[Text and item location lines]
==================================================

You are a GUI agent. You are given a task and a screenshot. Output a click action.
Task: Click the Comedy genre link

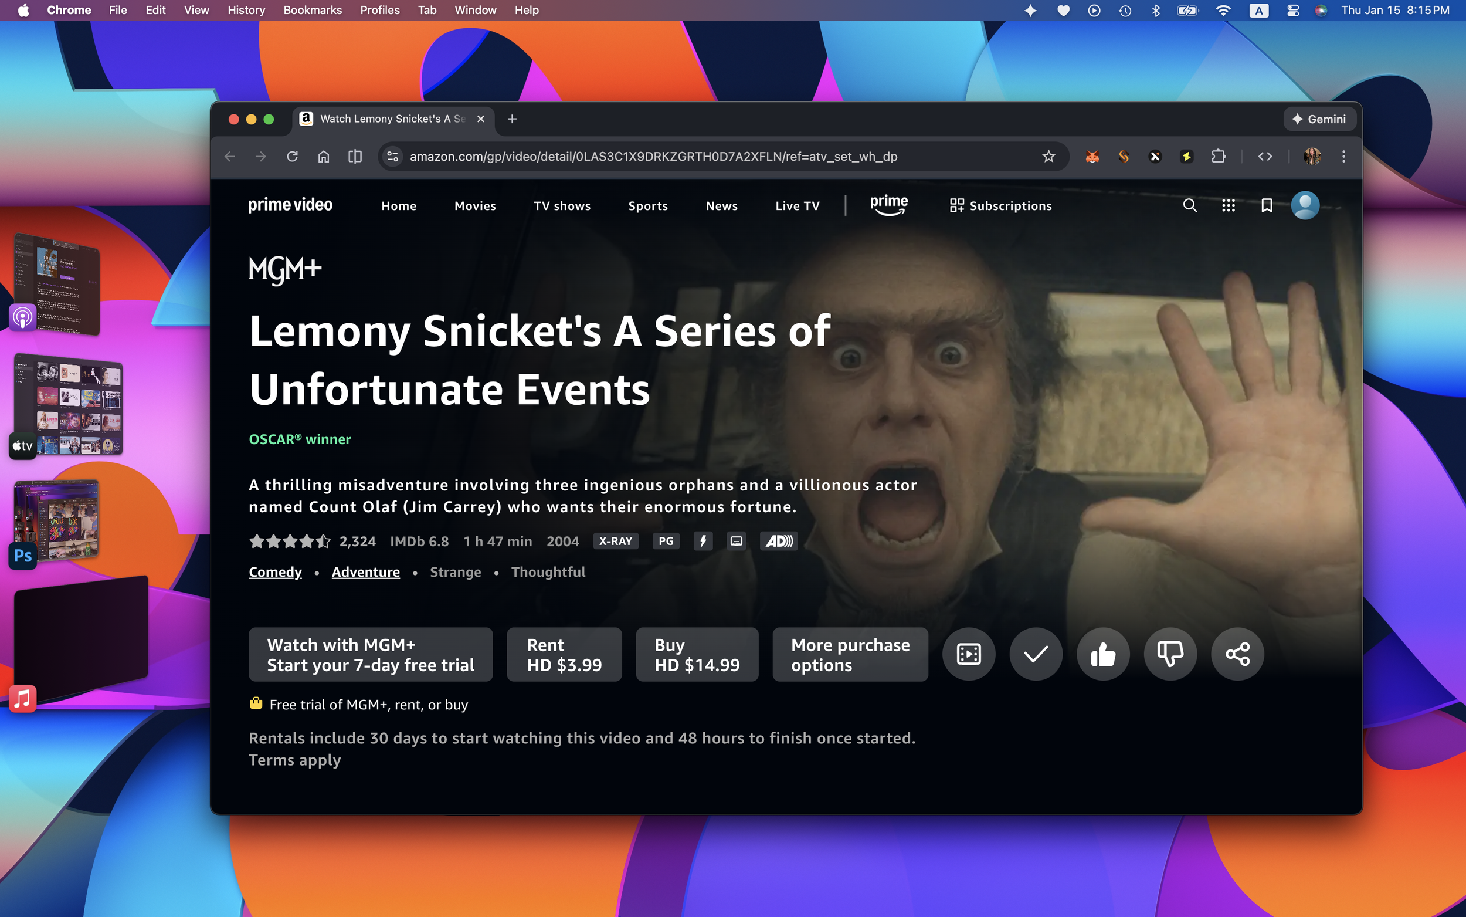[x=275, y=572]
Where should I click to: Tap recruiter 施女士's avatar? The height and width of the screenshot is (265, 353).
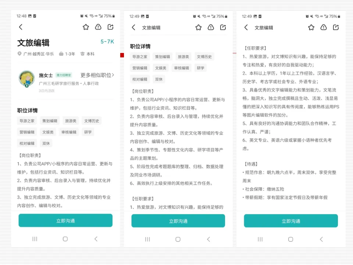[26, 79]
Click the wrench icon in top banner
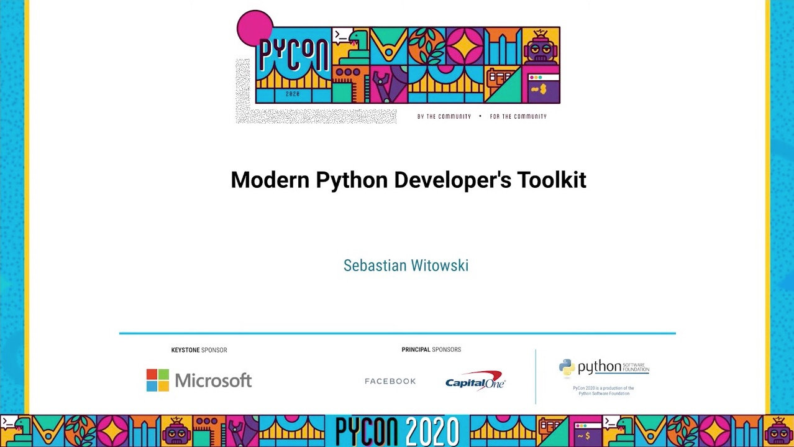794x447 pixels. (381, 86)
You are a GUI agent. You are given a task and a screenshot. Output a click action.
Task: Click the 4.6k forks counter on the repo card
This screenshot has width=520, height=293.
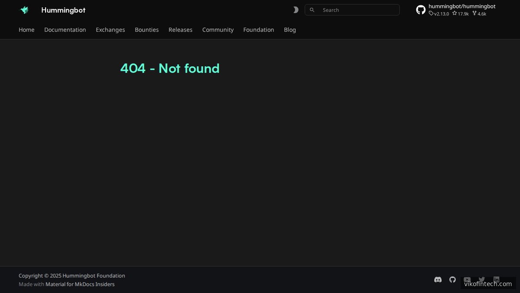coord(479,13)
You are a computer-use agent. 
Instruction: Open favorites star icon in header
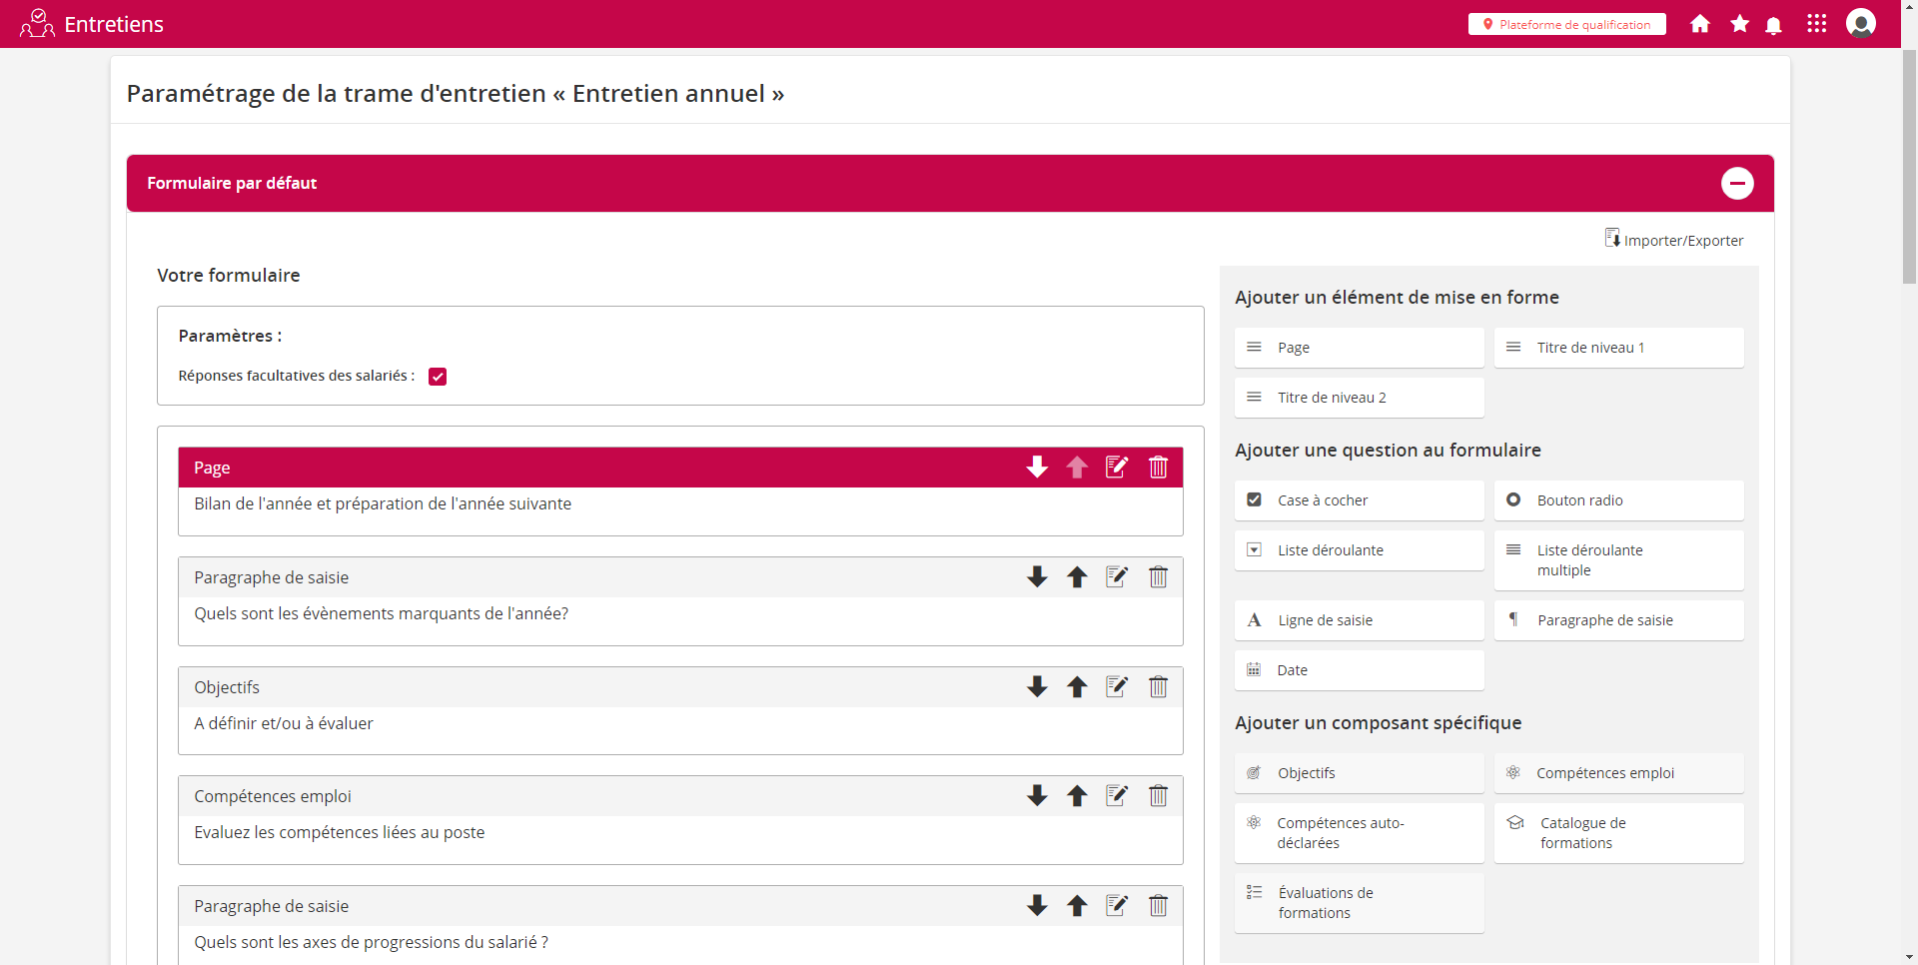1739,24
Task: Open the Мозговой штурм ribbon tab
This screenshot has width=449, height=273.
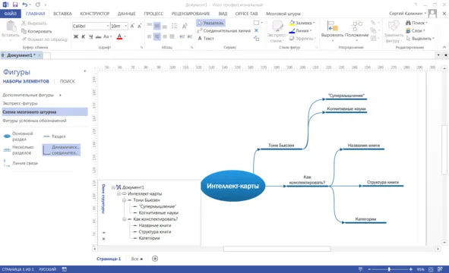Action: tap(283, 14)
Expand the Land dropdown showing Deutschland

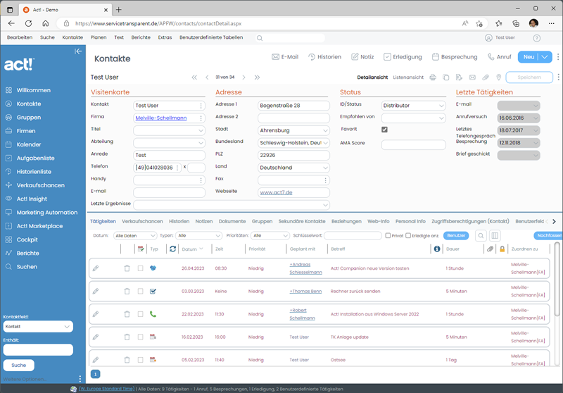(x=293, y=168)
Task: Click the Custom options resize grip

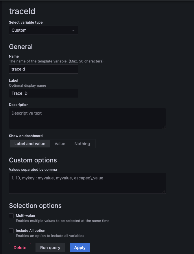Action: coord(164,192)
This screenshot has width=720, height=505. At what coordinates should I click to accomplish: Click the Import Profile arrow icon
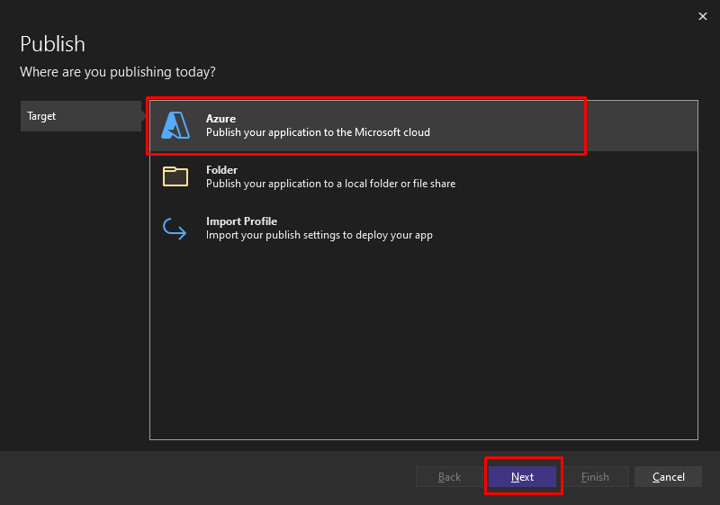(x=175, y=228)
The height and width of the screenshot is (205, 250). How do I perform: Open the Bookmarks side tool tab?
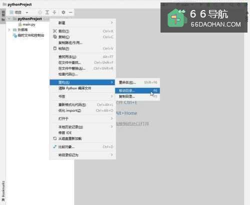pyautogui.click(x=3, y=191)
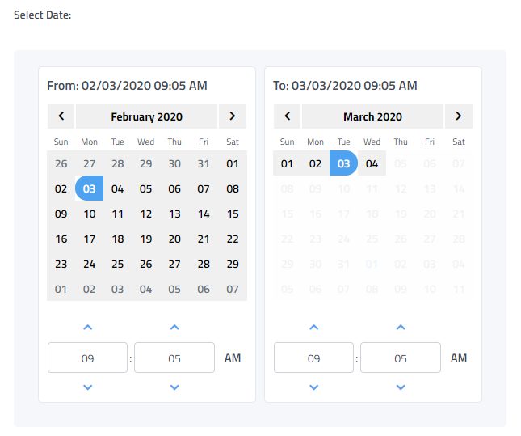
Task: Select highlighted March 03 in To calendar
Action: (x=343, y=164)
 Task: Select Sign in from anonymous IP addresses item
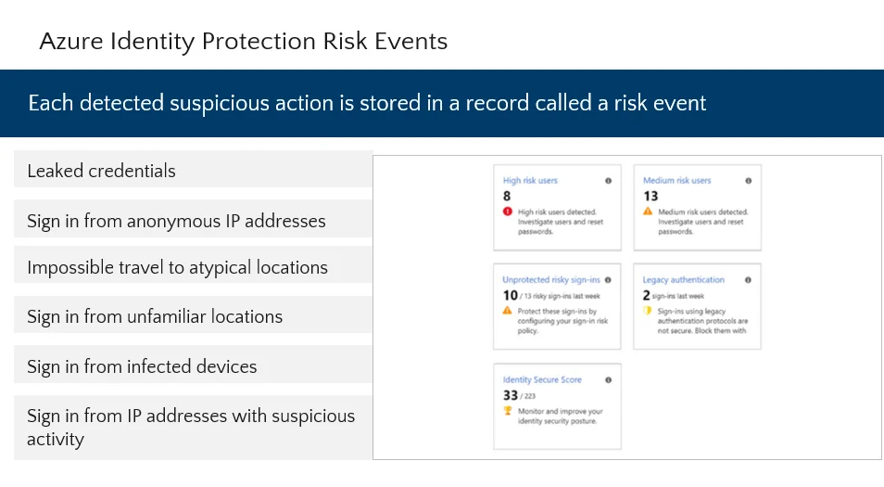coord(193,219)
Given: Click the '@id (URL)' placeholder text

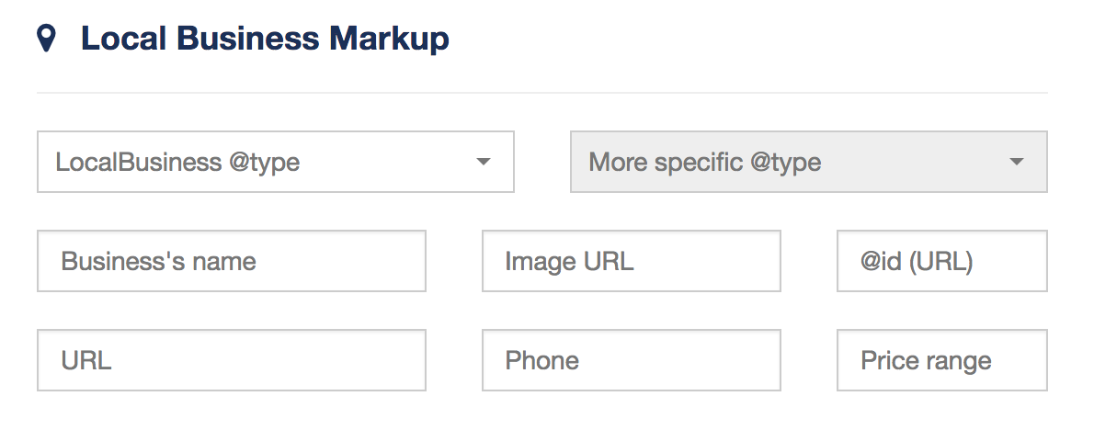Looking at the screenshot, I should click(x=916, y=262).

==================================================

**Task description**
Return the lines above word for word, leaving out the pictures.

**Output below**
You are a GUI agent. You are given a task and a screenshot. Output a click action.
Task: Click the Comedy genre link

[x=275, y=572]
Where should I click to: Tap recruiter 施女士's avatar? The height and width of the screenshot is (265, 353).
[26, 79]
Click the wrench icon in top banner
794x447 pixels. (381, 86)
You are a GUI agent. You are given a task and a screenshot. Output a click action.
Task: Click the 4.6k forks counter on the repo card
This screenshot has width=520, height=293.
coord(479,13)
You are a computer-use agent. 
Instruction: Open favorites star icon in header
1739,24
Task: Open the Мозговой штурм ribbon tab
This screenshot has width=449, height=273.
Action: tap(283, 14)
Expand the Land dropdown showing Deutschland

(x=293, y=168)
Task: Click the Custom options resize grip

Action: coord(164,192)
This screenshot has width=720, height=505. At what coordinates should I click to accomplish: Click the Import Profile arrow icon
(x=175, y=228)
The height and width of the screenshot is (205, 250). How do I perform: Open the Bookmarks side tool tab?
pyautogui.click(x=3, y=191)
Task: Select highlighted March 03 in To calendar
Action: (x=343, y=164)
 Task: Select Sign in from anonymous IP addresses item
coord(193,219)
Given: Click the '@id (URL)' placeholder text

Looking at the screenshot, I should click(x=916, y=262).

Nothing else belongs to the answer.